- **Excerpt to read**
────────

(Editorial) “9/11, Ten Years’ Later”
The following was originally published in the Sewanee Theological Review for September, 2011. It remains the copyright of the author and The University of the South.
It is ten years since the destruction of the World Trade Center in New York, the attack on the Pentagon, and the downing of United Airlines Flight 93 which, but for the resistence of the passengers, would probably have been used to destroy the United States’ Capitol or possibly the White House. These events, whatever else they achieved, made a new phrase part of the English language. There can be few people in the west with any awareness at all of public affairs who do not know what is meant by the expression “nine eleven.”
Shortly after it happened, I remember hearing someone on television say, “The world has changed,” or words to that effect. Of course it hadn’t. No one who had lived through the London Blitz, as I did when I was a small boy, no-one who had even been paying attention to the news since World War II, could seriously think that the world had changed on nine-eleven. The world was what it had always been, a world in which the innocent often die at the hands of the violent, a world which crucified Jesus. Perhaps a certain American perception of the world, the notion that such things could not happen here – perhaps that had changed. If so, it was all.
What has happened since then? Most obviously, we and our allies have involved ourselves in two wars, costly to us and others in blood and treasure. Whether those wars were, in the sense in which Saint Thomas and others would understand the word “justifiable,”  is a matter of debate. Some say yes, some say no. What is not in doubt is that the initial reason why we claimed the right to undertake one of those wars (ius ad bellum) was based on a falsity. We said we were invading Iraq to prevent Saddam Hussein using his weapons of mass destruction against us. On investigation, it appears that he did not have any – as, incidentally, the United Nations inspection teams had warned us might be the case. The French in particular, even accepting the possibility that Iraq might have WMD capability, still counseled against immediate war. We were not to be checked. Whether those who led us into this war were none the less sincerely convinced that Hussein did have those weapons of mass destruction and was about to use them (the charitable view) or whether their allegations were merely a pretext for invasion (the uncharitable view) remains, again, a matter of dispute.

────────

- **Available data**
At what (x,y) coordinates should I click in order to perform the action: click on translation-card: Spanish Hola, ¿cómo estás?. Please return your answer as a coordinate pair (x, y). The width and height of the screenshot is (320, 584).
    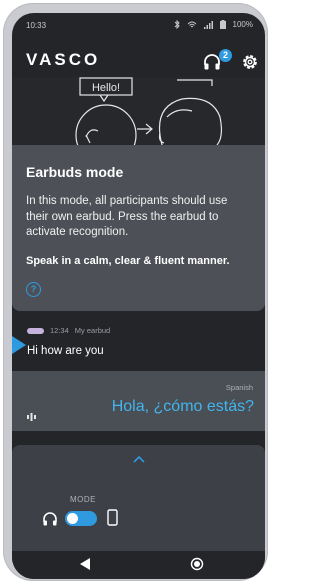
    Looking at the image, I should click on (138, 401).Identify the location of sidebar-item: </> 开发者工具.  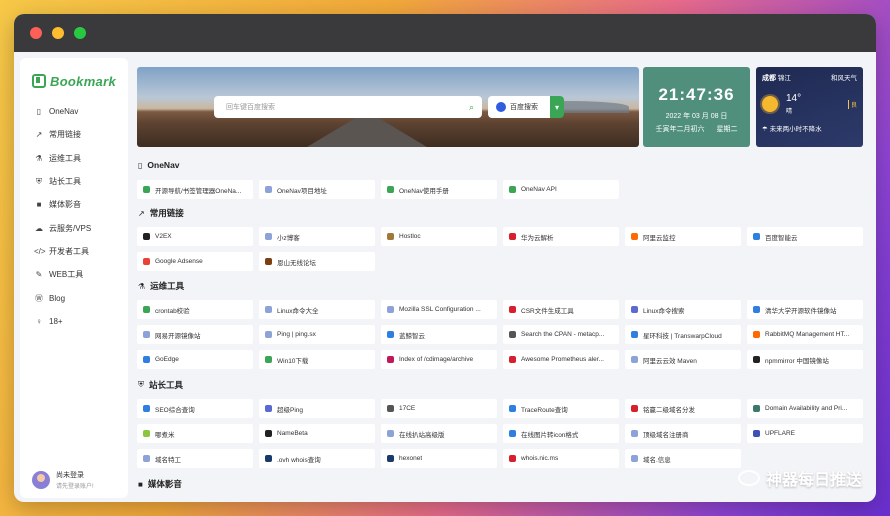
(74, 252).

────────

- **Work task 1**
Reproduce the passage of the 9/11 editorial starting with "Shortly after it" and going on through "it was all.".
- **Work task 2**
Answer these questions from the 9/11 editorial:
(a) In which publication did the editorial originally appear, and in what month and year?
(b) What event did the writer live through as a small boy?
(c) Which nation does the editorial single out as having counseled against immediate war with Iraq?
- **Work task 3**
Continue writing the 9/11 editorial from where it ends.

- **Exercise result 1**
Shortly after it happened, I remember hearing someone on television say, “The world has changed,” or words to that effect. Of course it hadn’t. No one who had lived through the London Blitz, as I did when I was a small boy, no-one who had even been paying attention to the news since World War II, could seriously think that the world had changed on nine-eleven. The world was what it had always been, a world in which the innocent often die at the hands of the violent, a world which crucified Jesus. Perhaps a certain American perception of the world, the notion that such things could not happen here – perhaps that had changed. If so, it was all.

- **Exercise result 2**
(a) The Sewanee Theological Review, September 2011.
(b) The London Blitz.
(c) The French.

- **Exercise result 3**
Since 9/11 we have talked much of “the war on terror” – and that, in my opinion, has been among our gravest mistakes. I wrote at the time that we needed to treat what had happened as what it was, that is, a crime. And we needed to assign responsibility for dealing with it to the sphere which is proper for crime – that is, law enforcement, national and international. We did not do that. Instead, we immediately talked of war – and by doing that we bestowed on the murder of thousands of defenceless civilians precisely the dignity that its perpetrators wanted, for wars are waged by warriors and may have some degree of nobility, whereas crimes are committed by criminals and are merely shameful. We would have done better to keep the distinction clear, at least in our own minds. Ironically enough, when Osama bin Laden was finally brought to book, it was by what was in effect an extraordinarily well executed police action, carried out by trained specialists on the basis of good intelligence obtained by legitimate means (mostly surveillance) with very few collateral casualties. If we had proceeded along those lines from the beginning, instead of rattling and then drawing our sabres, bin Laden might have been brought to book much sooner, with thousands fewer deaths, our own and others.
A matter that perhaps calls for even deeper concern is that in the process of conducting this alleged “war on terror” we have also, in the opinion of some, grievously compromised our own laws, most obviously habeas corpus and the laws of evidence. The significance of those compromises, if compromises they are, remains to be seen. Especially problematic is our admitted use of “enhanced interrogation,” that is, techniques of questioning suspects that, however we may choose to play linguistic games with them, seem difficult to distinguish in any practical way from torture. The fact that torture and things like torture are not reliable ways of gathering intelligence has been known for centuries – anyone who doubts the matter need go no further than Freidrich Spee von Langenfeld’s Cautio Criminalis, originally published in 1631. But even if such methods were reliable, even if the “ticking bomb” scenarios claimed by some (and denied by others) as justification for them were real, even if as some claim (and others deny) the information obtained by them saved lives, still there are those who believe that techniques such as waterboarding should be beneath us both as Christians and as upholders of a Consititution that forbids “cruel and unusual punishment.” Here, clearly, is matter for long and serious debate. There are issues to be weighed. What I find personally most disturbing about the present situation is that to judge by our media there is no debate, or not much. We are far more interested in the sad, sad story of a Casey Anthony. As for the torture (or whatever it was) that was conducted in our name, it is as if we have just accepted that this is the way things have to be. Is it?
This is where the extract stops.